So anyway, as you know, things turned around last week. It got dry, it got hot.

Thankfully, Jayne beat me to the punch on writing a blog, and you didn't have to hear my true bitterness concerning the weather.
A very well done post I might add, about our wonderful employees (oops, at Whole Foods they're called "Team Members") A post that would have taken a slightly different tone had I done it.
By the way, I'm not friends with any of those slackers.

After a week of hot and dry, normal summer weather, things look a bit different. The bees are back to work.

See the white new comb being built on the edges? A beautiful sight. And a relief. Maybe we're through with rain for a while. Won't have to steal chickens from the rich folks' yard.
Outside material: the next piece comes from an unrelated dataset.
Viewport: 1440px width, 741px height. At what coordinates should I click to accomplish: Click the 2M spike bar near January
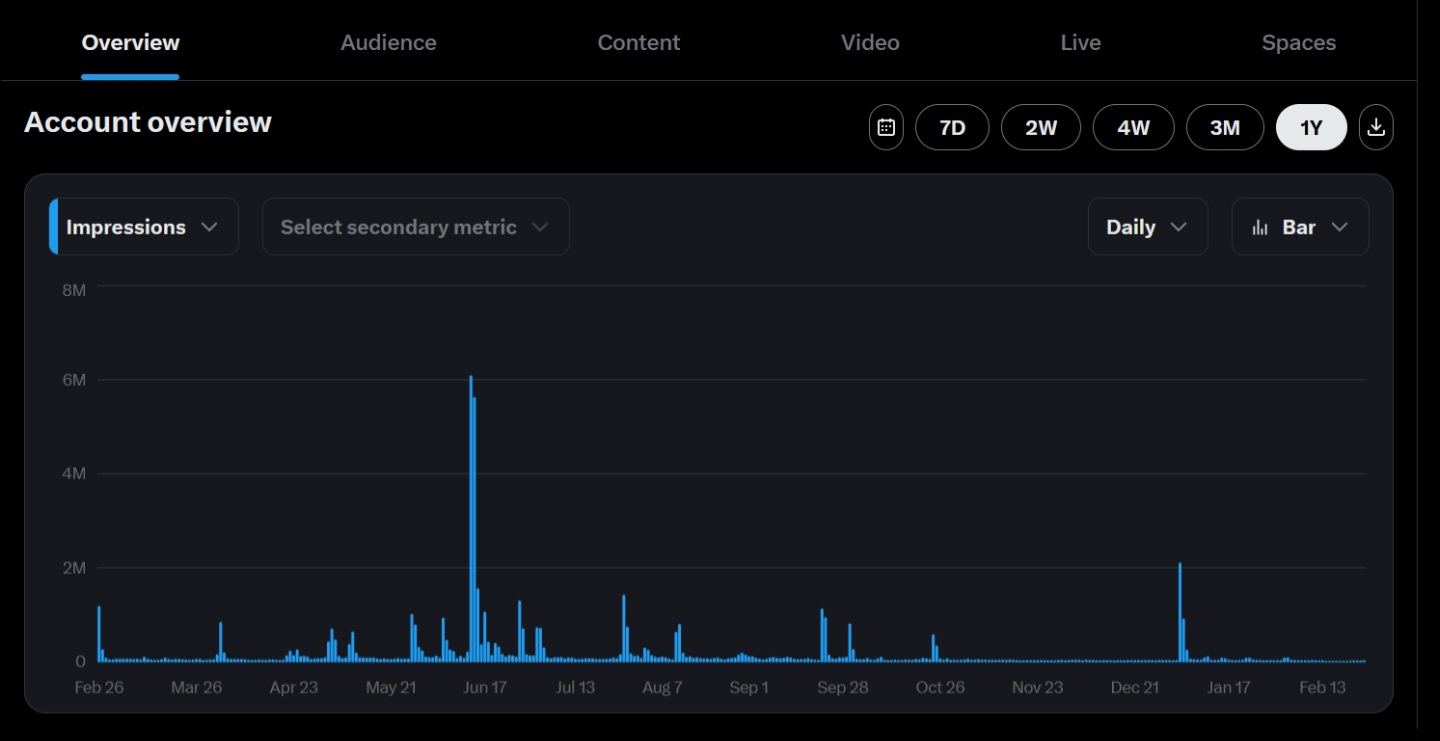coord(1180,612)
It's time for a picnic in the country, Mama.

Saturday, July 18, 2015

I get by with a little help from my friends.

-posted by Jayne

Many times, people assume that Honeyrun Farm is made up of two people:  me and Isaac.  But this couldn't be further from the truth.  We could not make this business happen without the help of our workers, who also happen to be our friends.  Isaac and I have never posted a "help wanted" ad.  We prefer to hand-pick people we enjoy being around.  Well, that may be a bit of an exaggeration- some of our workers have called us, and others have been recommended by friends, but for the most part, we have found people who share common interests and enjoy the type of work Honeyrun Farm can offer.  Most of our employees are only here a few hours a week.  We like this arrangement so that our workers' schedules can be flexible, we have a lot of folks trained in a variety of jobs, and they can all pitch in for big events like the Lithopolis Honeyfest.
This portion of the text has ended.